Stored data entries
-----

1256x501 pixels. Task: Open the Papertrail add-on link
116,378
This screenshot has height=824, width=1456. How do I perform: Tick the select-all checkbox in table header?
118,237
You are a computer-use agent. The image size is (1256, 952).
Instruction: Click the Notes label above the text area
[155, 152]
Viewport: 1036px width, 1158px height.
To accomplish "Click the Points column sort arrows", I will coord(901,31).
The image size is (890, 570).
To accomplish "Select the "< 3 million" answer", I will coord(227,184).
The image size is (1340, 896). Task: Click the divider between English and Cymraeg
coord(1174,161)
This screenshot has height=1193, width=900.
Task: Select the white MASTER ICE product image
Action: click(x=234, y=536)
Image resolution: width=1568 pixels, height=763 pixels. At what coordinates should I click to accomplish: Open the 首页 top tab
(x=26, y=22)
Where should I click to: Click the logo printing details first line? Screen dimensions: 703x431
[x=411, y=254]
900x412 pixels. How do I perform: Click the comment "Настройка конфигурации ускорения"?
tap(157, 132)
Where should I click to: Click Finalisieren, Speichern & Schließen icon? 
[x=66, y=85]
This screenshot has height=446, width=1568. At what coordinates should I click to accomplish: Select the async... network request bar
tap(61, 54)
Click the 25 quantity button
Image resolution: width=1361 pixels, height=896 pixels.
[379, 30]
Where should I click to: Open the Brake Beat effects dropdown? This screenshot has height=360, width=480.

-----

YOUR GOAL. Exactly the lines from the one containing "The image size is (890, 570)." through the end of the records above are to be printed, and no others.

FINISHED EXERCISE.
The image size is (890, 570).
To accomplish "Select the "< 3 million" answer", I will coord(227,184).
The image size is (1340, 896). Task: Click the divider between English and Cymraeg
coord(1174,161)
This screenshot has height=1193, width=900.
Task: Select the white MASTER ICE product image
Action: click(x=234, y=536)
Image resolution: width=1568 pixels, height=763 pixels. At what coordinates should I click to accomplish: Open the 首页 top tab
(x=26, y=22)
Where should I click to: Click the logo printing details first line? Screen dimensions: 703x431
[x=411, y=254]
900x412 pixels. How do I perform: Click the comment "Настройка конфигурации ускорения"?
tap(157, 132)
Where should I click to: Click Finalisieren, Speichern & Schließen icon? 
[x=66, y=85]
This screenshot has height=446, width=1568. At what coordinates should I click to accomplish: Select the async... network request bar
tap(61, 54)
Click the 25 quantity button
Image resolution: width=1361 pixels, height=896 pixels.
[379, 30]
Where should I click to: Open the Brake Beat effects dropdown? This screenshot has height=360, width=480.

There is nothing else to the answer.